Source information:

- - -

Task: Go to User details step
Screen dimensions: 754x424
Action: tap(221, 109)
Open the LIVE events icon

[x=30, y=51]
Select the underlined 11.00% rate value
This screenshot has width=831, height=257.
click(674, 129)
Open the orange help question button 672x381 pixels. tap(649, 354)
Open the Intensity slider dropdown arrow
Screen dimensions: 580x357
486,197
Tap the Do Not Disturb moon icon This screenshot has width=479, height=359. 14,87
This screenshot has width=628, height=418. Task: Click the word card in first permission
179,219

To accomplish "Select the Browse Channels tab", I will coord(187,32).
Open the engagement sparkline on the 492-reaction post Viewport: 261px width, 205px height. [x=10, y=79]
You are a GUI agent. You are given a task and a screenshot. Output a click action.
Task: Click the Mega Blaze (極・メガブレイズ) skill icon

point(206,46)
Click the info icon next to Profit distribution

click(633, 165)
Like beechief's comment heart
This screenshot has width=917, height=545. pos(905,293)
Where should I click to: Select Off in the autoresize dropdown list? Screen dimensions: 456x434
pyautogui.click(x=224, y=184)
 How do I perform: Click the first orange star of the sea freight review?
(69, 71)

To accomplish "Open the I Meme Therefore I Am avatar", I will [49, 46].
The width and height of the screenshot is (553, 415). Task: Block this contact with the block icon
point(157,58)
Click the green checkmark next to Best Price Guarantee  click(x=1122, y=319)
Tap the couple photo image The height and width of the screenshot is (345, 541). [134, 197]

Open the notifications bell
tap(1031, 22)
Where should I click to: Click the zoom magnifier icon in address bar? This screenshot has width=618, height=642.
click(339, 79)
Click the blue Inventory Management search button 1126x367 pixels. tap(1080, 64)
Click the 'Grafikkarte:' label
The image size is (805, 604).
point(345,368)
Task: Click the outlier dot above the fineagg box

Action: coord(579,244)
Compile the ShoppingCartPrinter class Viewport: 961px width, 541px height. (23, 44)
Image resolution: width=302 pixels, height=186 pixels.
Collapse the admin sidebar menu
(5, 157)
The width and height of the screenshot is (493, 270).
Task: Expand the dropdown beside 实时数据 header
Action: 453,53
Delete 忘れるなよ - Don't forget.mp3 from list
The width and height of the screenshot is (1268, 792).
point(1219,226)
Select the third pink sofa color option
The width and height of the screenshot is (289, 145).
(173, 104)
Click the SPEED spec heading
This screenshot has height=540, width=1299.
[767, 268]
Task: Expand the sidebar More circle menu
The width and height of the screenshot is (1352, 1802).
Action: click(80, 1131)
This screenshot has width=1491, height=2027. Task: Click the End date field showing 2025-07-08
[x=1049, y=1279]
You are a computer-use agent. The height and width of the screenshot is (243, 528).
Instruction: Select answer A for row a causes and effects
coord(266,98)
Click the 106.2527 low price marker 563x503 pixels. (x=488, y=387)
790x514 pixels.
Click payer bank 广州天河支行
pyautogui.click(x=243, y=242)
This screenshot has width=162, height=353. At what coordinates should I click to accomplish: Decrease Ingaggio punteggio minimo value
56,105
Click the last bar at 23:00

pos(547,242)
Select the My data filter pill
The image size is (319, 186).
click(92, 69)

- - -

Assigned task:
What is needed is an exact transcription of every record above.

Response:
Task: Go to User details step
Screen dimensions: 754x424
Action: tap(221, 109)
Open the LIVE events icon

[x=30, y=51]
Select the underlined 11.00% rate value
This screenshot has width=831, height=257.
click(674, 129)
Open the orange help question button 672x381 pixels. tap(649, 354)
Open the Intensity slider dropdown arrow
Screen dimensions: 580x357
486,197
Tap the Do Not Disturb moon icon This screenshot has width=479, height=359. 14,87
This screenshot has width=628, height=418. Task: Click the word card in first permission
179,219

To accomplish "Select the Browse Channels tab", I will coord(187,32).
Open the engagement sparkline on the 492-reaction post Viewport: 261px width, 205px height. [x=10, y=79]
You are a GUI agent. You are given a task and a screenshot. Output a click action.
Task: Click the Mega Blaze (極・メガブレイズ) skill icon

point(206,46)
Click the info icon next to Profit distribution

click(633, 165)
Like beechief's comment heart
This screenshot has width=917, height=545. pos(905,293)
Where should I click to: Select Off in the autoresize dropdown list? Screen dimensions: 456x434
pyautogui.click(x=224, y=184)
 How do I perform: Click the first orange star of the sea freight review?
(69, 71)

To accomplish "Open the I Meme Therefore I Am avatar", I will [49, 46].
The width and height of the screenshot is (553, 415). Task: Block this contact with the block icon
point(157,58)
Click the green checkmark next to Best Price Guarantee  click(x=1122, y=319)
Tap the couple photo image The height and width of the screenshot is (345, 541). [134, 197]

Open the notifications bell
tap(1031, 22)
Where should I click to: Click the zoom magnifier icon in address bar? This screenshot has width=618, height=642.
click(339, 79)
Click the blue Inventory Management search button 1126x367 pixels. tap(1080, 64)
Click the 'Grafikkarte:' label
The image size is (805, 604).
point(345,368)
Task: Click the outlier dot above the fineagg box

Action: coord(579,244)
Compile the ShoppingCartPrinter class Viewport: 961px width, 541px height. (23, 44)
Image resolution: width=302 pixels, height=186 pixels.
Collapse the admin sidebar menu
(5, 157)
The width and height of the screenshot is (493, 270).
Task: Expand the dropdown beside 实时数据 header
Action: 453,53
Delete 忘れるなよ - Don't forget.mp3 from list
The width and height of the screenshot is (1268, 792).
point(1219,226)
Select the third pink sofa color option
The width and height of the screenshot is (289, 145).
(173, 104)
Click the SPEED spec heading
This screenshot has height=540, width=1299.
[767, 268]
Task: Expand the sidebar More circle menu
The width and height of the screenshot is (1352, 1802).
Action: click(80, 1131)
This screenshot has width=1491, height=2027. Task: Click the End date field showing 2025-07-08
[x=1049, y=1279]
You are a computer-use agent. The height and width of the screenshot is (243, 528).
Instruction: Select answer A for row a causes and effects
coord(266,98)
Click the 106.2527 low price marker 563x503 pixels. (x=488, y=387)
790x514 pixels.
Click payer bank 广州天河支行
pyautogui.click(x=243, y=242)
This screenshot has width=162, height=353. At what coordinates should I click to accomplish: Decrease Ingaggio punteggio minimo value
56,105
Click the last bar at 23:00

pos(547,242)
Select the My data filter pill
The image size is (319, 186).
click(92, 69)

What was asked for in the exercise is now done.